2014 GSA Annual Meeting in Vancouver, British Columbia (19–22 October 2014)

Paper No. 118-3
Presentation Time: 9:30 AM

WHAT'S DIFFERENT ABOUT HUALALAI, KOHALA AND LOIHI?


HARRISON, Lauren N., Pacific Center for Isotopic and Geochemical Research, University of British Columbia, 2020-2207 Main Mall, Vancouver, BC V6T-1Z4, Canada, WEIS, Dominique, Earth, Ocean and Atmospheric Sciences, University of British Columbia, Pacific Centre for Isotopic and Geochemical Research, 2020-2207 Main Mall, Vancouver, BC V6T 1Z4, Canada and GARCIA, M.O., Department of Geology and Geophysics, University of Hawaii, Honolulu, HI 96822

New high precision isotope data on Hawaiian basalts indicate the relationship between the structure of the Hawaiian plume and the geographically separated and geochemically distinct Loa and Kea trends is not as simple as the models (e.g. concentric vs. bilaterally zoned plume) would suggest. Both Loa and Kea compositional signatures occur at some volcanoes, regardless of their location on the Kea or Loa side1,2. We have analyzed samples from three such volcanoes: Hualalai, (6 shield, 2 post-shield), Kohala (18 shield), and Loihi (11 preshield) for Pb-Hf-Nd-Sr-Li isotopes and trace elements. Loihi is the only Hawaiian volcano currently in the preshield stage and is the only Loa trend volcano with Loa-like Pb and Li isotopes but transitional between Kea and Loa types in other isotopes and trace elements3. Kohala, with the most unradiogenic 208Pb/204Pb and 143Nd/144Nd of any Kea trend volcano, is the most Loa-like Kea trend volcano.
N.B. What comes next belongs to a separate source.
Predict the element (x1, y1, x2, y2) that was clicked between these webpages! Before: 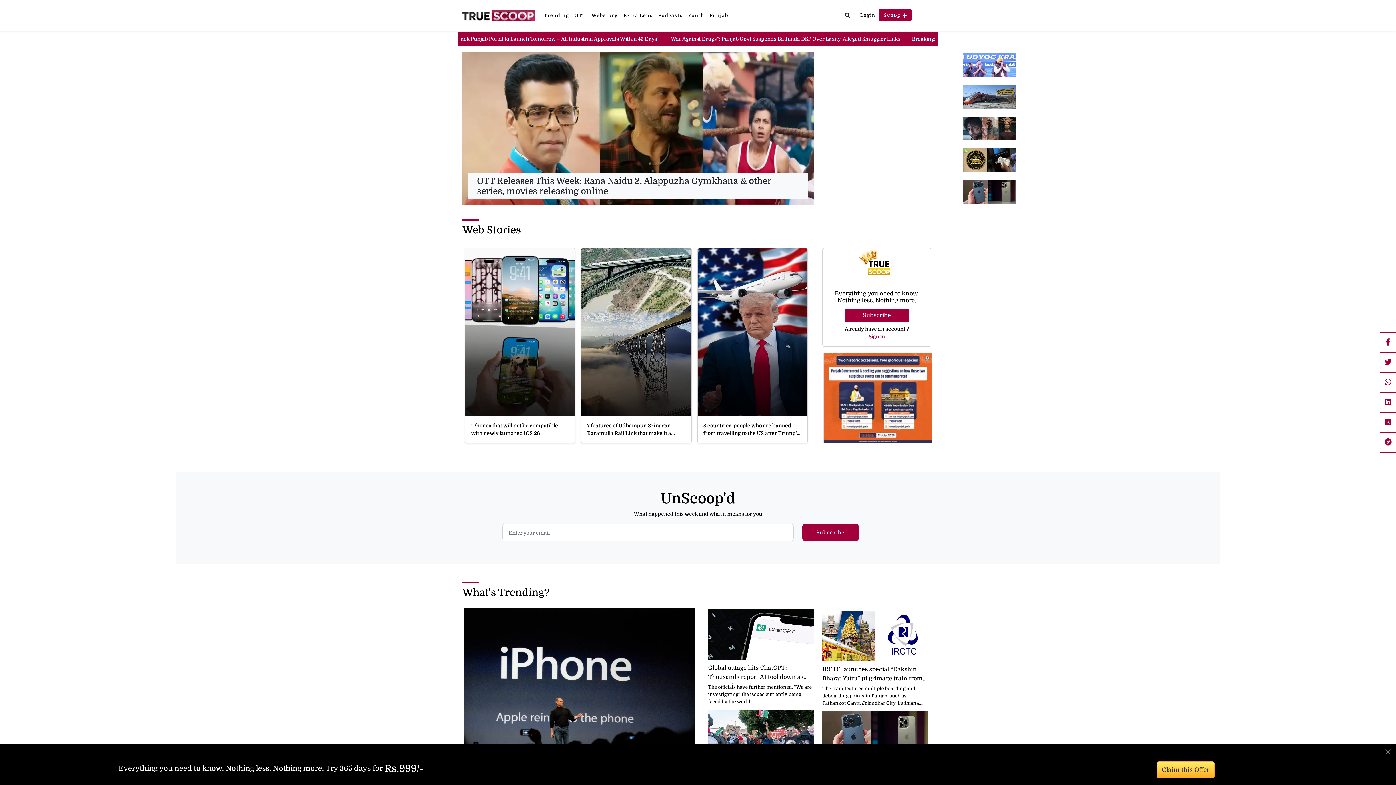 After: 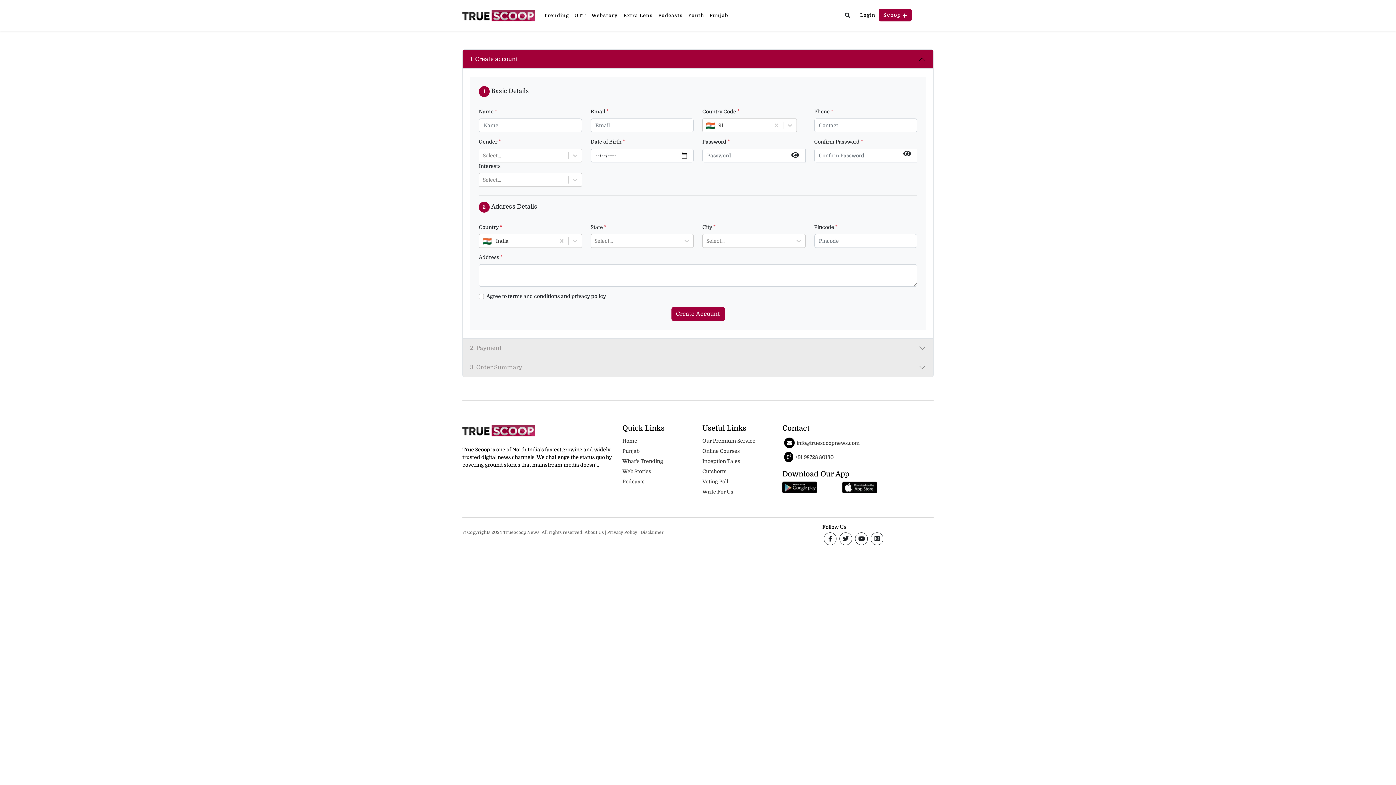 Action: label: Subscribe bbox: (844, 312, 909, 325)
Hualalai has the lowest 206Pb/204Pb at a given 208Pb/204Pb observed in Hawaiian post-shield lavas4, and the highest Li/Y ratio and lowest δ7Li of any oceanic island basalt5.

Hualalai and Kohala were the first subaerial volcanoes to form after a gap in volcanic activity between Maui and the Island of Hawaii. They also erupted during the largest upsurge in magmatic flux of the Hawaiian plume6,7. Higher magma flux does not necessarily translate into higher degrees of partial melting, as indicated by higher Ba/Y, Nb/Y, and La/Yb for Kohala lavas relative to other Hawaiian shields. In general, Hualalai, Kohala, and Loihi all have intermediate isotope and trace elemental compositions overlapping the Kea-Loa boundary. It is interesting to note that all Island of Hawaii volcanoes are characterized by a juxtaposition of both Kea and Loa trend characteristics in the same volcano, and the most extreme crossover volcanoes occur after a gap in volcanism between islands, i.e. Kauai, West Molokai, Waianae, Mahukona, and Kohala. Approximately 16% of Hawaiian shield samples “crossover” the Loa-Kea divide based on an analysis of radiogenic Pb (N=542).

1Xu et al. (2014) GCA, 132, 214-327. 2Marske et al. (2007) EPSL, 259, 34-50. 3Jackson et al. (2012) G3, 13(9). 4Hanano et al. (2010) G3, 11(1). 5Harrison et al. (in press) AGU Mono. 6Vidal & Bonneville (2004) JGR 109, B03104. 7Robinson & Eakins (2006) JVGR, 151, 309-317.